Supe, por intuición de viejo, que P. no había comprendido la última parte, lo de la voz cazallera. Así que, al terminar la consulta, hicimos un repaso académico del nervio laríngeo recurrente, rama del vago o neumogástrico, X par craneal y de cómo éste puede lesionarse durante una tiroidectomía. Luego le pregunté: “¿Sabes lo que es una voz cazallera?” . Ella, como yo esperaba, reconoció que no. Y entonces, también académicamente, le expliqué que Cazalla de la Sierra es un pueblo de la provincia de Sevilla donde hacen ese anís y ese aguardiente que se bebe, como quiere la copla, sobre un “manchado mostrador”, para entrar en calor en las mañanas frías o para encallar el cuerpo en las noches perdularias de postguerra.

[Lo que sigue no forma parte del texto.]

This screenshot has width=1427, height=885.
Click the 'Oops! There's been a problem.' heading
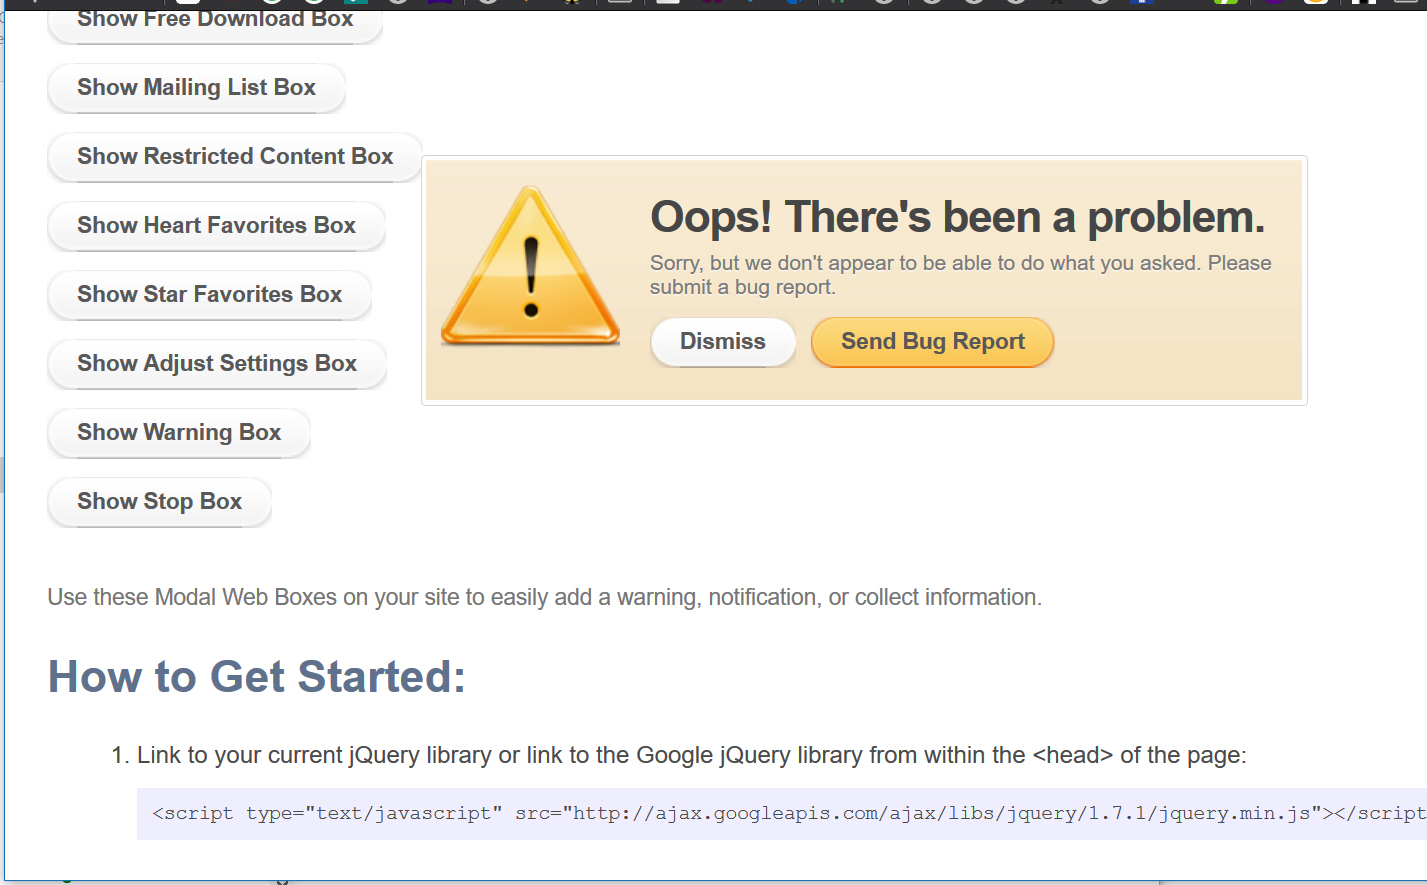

En resumen, “un cazalla”. La consecuencia de la ingesta excesiva era la afectación de las cuerdas vocales que conlleva la voz ronca, cazallera o aguardentosa.
Luego vinieron las apostillas del maestro, como las que hacía Fray Luis de León en su cátedra de Salamanca. Y la voz aguardentosa, proseguí, es la que quieren obtener los cantaores de flamenco para encontrar el desgarro que ligue con amores trágicos y no correspondidos. Y haciendo el verdadero diagnóstico diferencial, la que también goza Bonnie Tyler después de operarse de pólipos de cuerdas vocales. Como parte práctica, nos fuimos al YouTube para intentar oír unas bulerías de la Fernanda de Utrera pero, posiblemente por lesión irreversible de la tarjeta de sonido, el cante no llegó. Así que, como deberes para este fin de semana, le encomendé a P. que no dejase de oír a la cantaora, o a su hermana Bernarda, cuyos nombres le anoté en un P10, para que gozase de una voz cazallera pero, evidentemente, sin lesión nerviosa.
Porque incuestionablemente, un médico tiene que saber (y padecer) de todo, desde el origen y trayecto de las dos ramas del nervio recurrente hasta la razón última de los amores contrariados que huelen a almendras amargas y el auténtico por qué de una voz cazallera.